Un autre élément concerne les modalités d’information et de présentation du dispositif aux consommateurs. Au Sénat, nous avions souhaité une présentation lisible, claire et compréhensible à l’aide d’un système d’information coloriel. Ces dispositions ont été maintenues sans modification à l’Assemblée nationale.
Nous avions également supprimé l’article 2, qui modifiait les règles applicables à la commande publique pour que les impératifs de cybersécurité soient pris en compte. Cette suppression a été maintenue à l’Assemblée nationale, ce qui permet en définitive de vraiment recentrer le texte sur l’information des consommateurs.
Un troisième article a été ajouté à l’Assemblée nationale, afin de fixer l’entrée en vigueur de la loi au 1er octobre 2023. Si cette date peut sembler lointaine, il est vrai que la mise en place des audits de cybersécurité est inédite et très technique. L’introduction de ce délai nous semble donc justifiée.
Les mesures réglementaires d’application sont effectivement nombreuses. Le Gouvernement a indiqué que des consultations seront menées pour préparer cette élaboration. Monsieur le secrétaire d’État, nous réitérons notre demande que les parlementaires, et notamment les sénateurs qui ont travaillé sur cette proposition de loi, soient associés à l’ensemble de ces consultations.
Dernier point, à l’issue de la première lecture, la proposition de loi avait été notifiée à la Commission européenne conformément aux exigences de la directive de 2015 relative aux services de la société de l’information.
Dans l’éventualité où des observations seraient formulées, le Gouvernement devant les transmettre au Parlement, les consultations liées à l’élaboration des mesures réglementaires d’application pourront donc permettre de prendre en compte les remarques de la Commission européenne et des autres États membres – nous y veillerons.

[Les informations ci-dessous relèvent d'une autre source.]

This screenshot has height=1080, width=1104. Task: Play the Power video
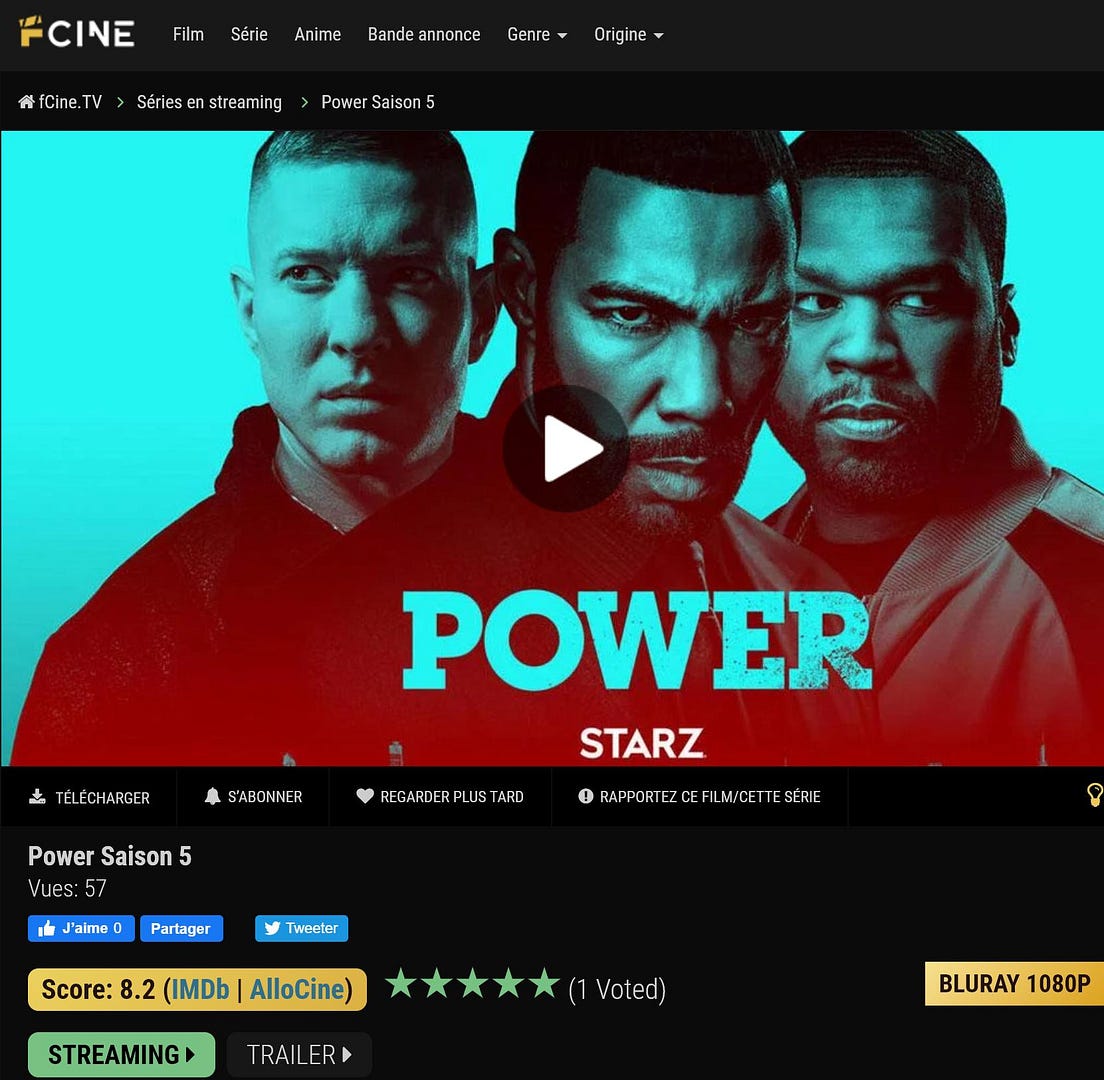point(566,448)
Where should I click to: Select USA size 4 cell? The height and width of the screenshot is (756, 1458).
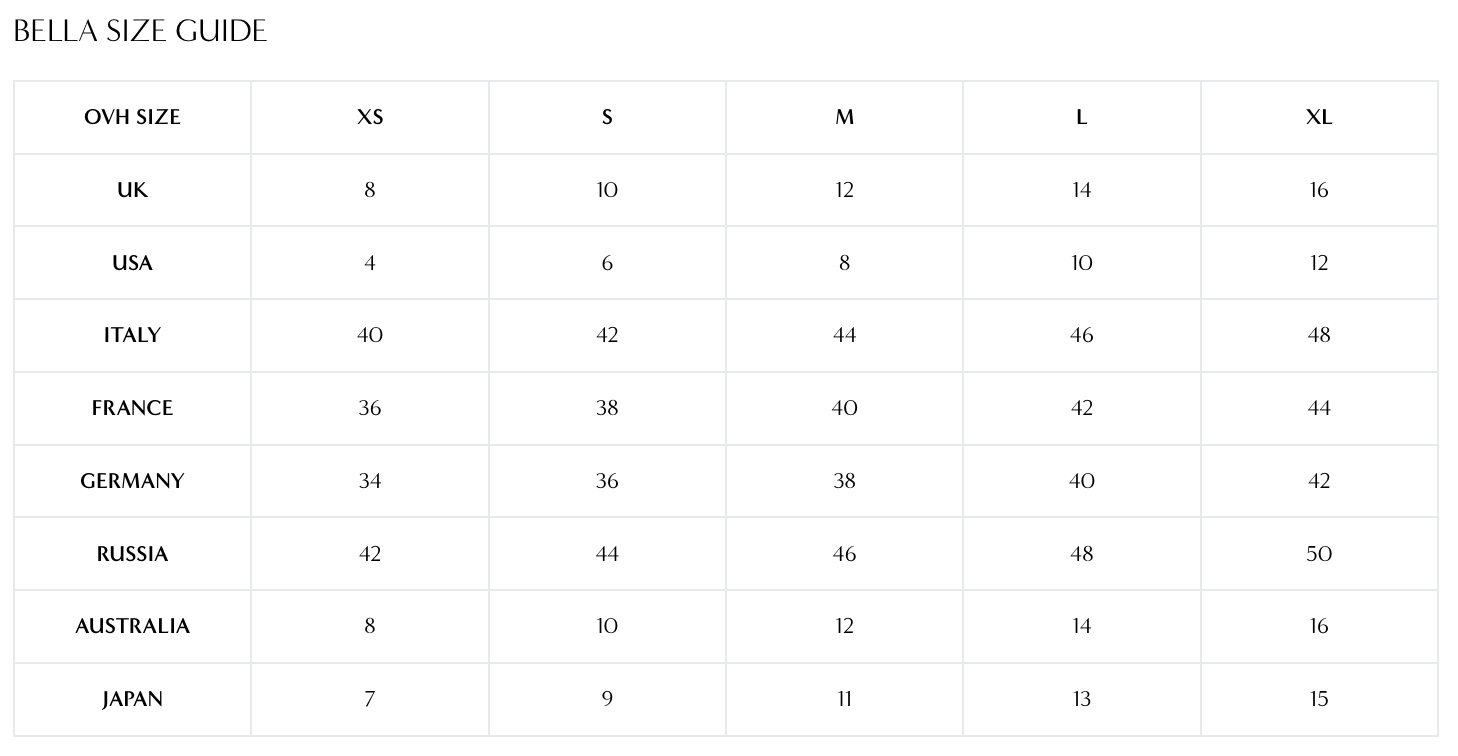[x=370, y=263]
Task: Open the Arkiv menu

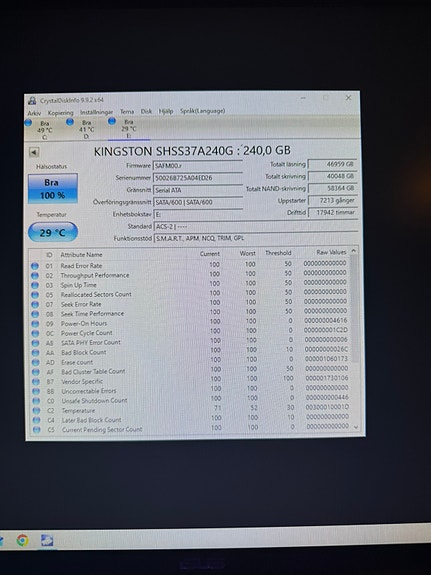Action: point(34,113)
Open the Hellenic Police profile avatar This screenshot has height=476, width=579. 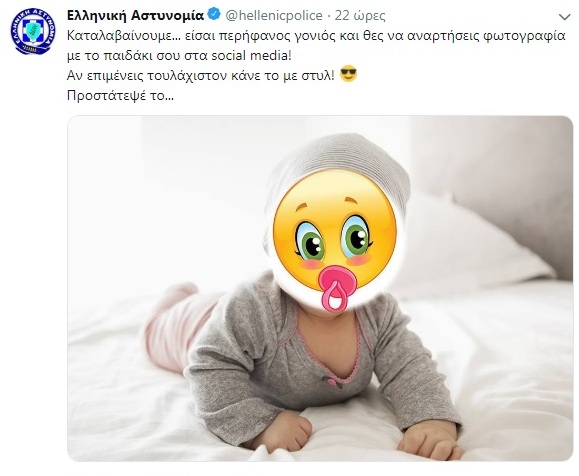(33, 31)
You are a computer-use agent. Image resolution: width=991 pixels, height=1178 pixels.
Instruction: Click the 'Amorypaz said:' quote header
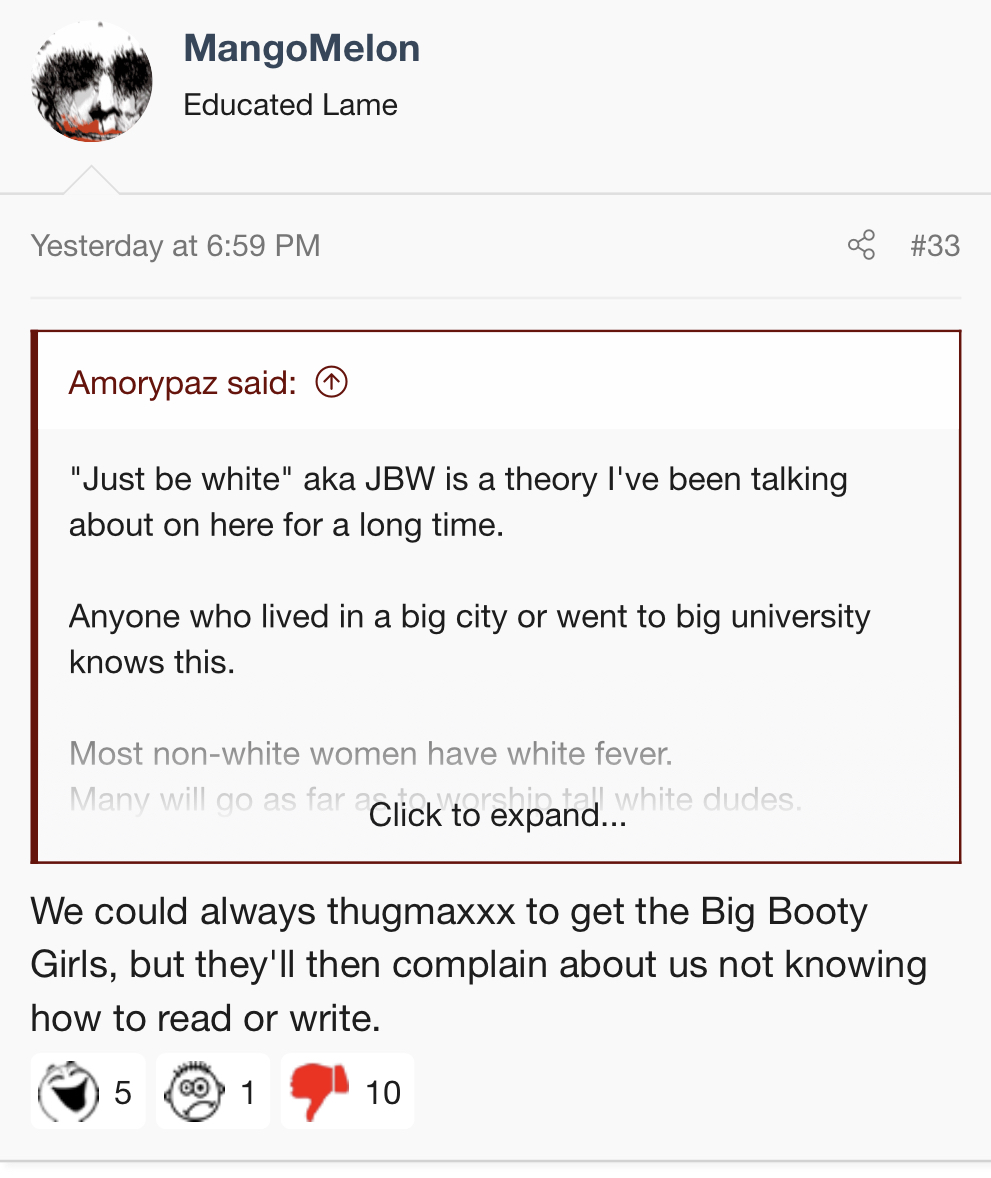pyautogui.click(x=183, y=382)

Au-delà de ces points de vigilance et de ces précautions nécessaires, nous pensons à la bonne application de cette proposition de loi. Les modifications votées par l’Assemblée nationale nous semblent aller dans le bon sens et permettre d’atteindre les objectifs initiaux de notre collègue Laurent Lafon. La commission des affaires économiques a donc émis un avis favorable sur cette proposition de loi, et propose un vote conforme.